Site Reliability Engineer

Zimperium
Summary
Join Zimperium, a leader in enterprise mobile security, as a Senior Site Reliability Engineer (SRE) and contribute to building a robust engineering discipline. You will focus on optimizing existing systems, building infrastructure, and automating tasks to ensure reliable and scalable applications. As an SRE, you will be responsible for designing, coding, testing, and delivering software to automate manual operational work, troubleshooting priority incidents, and collaborating with development teams to ensure software reliability and scalability.
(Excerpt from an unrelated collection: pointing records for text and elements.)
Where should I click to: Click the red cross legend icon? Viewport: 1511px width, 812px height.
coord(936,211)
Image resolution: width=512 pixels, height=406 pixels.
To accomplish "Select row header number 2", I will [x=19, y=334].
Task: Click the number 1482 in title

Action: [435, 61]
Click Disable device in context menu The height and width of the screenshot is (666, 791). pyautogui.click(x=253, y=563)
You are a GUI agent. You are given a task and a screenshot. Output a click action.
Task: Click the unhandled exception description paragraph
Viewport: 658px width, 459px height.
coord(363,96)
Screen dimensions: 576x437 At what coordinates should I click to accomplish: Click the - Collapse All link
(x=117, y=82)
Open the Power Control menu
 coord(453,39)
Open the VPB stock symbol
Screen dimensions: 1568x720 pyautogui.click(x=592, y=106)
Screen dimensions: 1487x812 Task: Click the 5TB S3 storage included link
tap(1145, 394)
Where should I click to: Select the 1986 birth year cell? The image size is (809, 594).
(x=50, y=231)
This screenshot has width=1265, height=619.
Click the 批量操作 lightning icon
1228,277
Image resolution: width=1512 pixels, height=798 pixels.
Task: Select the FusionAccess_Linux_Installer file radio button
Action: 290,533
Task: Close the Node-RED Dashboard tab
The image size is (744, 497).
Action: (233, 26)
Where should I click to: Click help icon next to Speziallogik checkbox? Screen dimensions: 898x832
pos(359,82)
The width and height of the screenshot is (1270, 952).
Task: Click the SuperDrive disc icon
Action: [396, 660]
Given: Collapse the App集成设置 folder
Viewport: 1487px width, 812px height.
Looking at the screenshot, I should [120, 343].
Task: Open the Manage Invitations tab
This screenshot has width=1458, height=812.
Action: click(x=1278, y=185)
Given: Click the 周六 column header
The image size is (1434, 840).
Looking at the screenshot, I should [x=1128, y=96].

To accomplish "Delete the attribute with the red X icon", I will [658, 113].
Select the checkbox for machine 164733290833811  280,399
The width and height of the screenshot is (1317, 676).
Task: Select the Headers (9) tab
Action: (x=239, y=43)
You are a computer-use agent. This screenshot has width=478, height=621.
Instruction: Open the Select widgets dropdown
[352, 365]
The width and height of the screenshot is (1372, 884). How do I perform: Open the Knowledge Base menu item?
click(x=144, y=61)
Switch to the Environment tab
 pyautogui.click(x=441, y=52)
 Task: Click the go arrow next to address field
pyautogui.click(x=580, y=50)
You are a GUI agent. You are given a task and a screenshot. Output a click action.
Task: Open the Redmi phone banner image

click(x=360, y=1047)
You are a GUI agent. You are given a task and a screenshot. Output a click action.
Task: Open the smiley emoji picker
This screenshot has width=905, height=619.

This role requires expertise in at least one technology stack, proficiency in one or more technology domains, and hands-on experience with various technologies like Kubernetes, Docker, and Continuous Delivery tools. You will also be involved in mentoring junior developers and participating in 24x7 support coverage as needed.
Requirements
- Expertise in at least one technology stack designing, coding, testing, and delivering software
- Proficiency in one or more technology domains, may be a cross-domain expert able to solve complex and mission critical problems within a business or across the company
- Working knowledge of infrastructure components (e.g. routers, load balancers, cloud products , container systems , compute, storage and networks)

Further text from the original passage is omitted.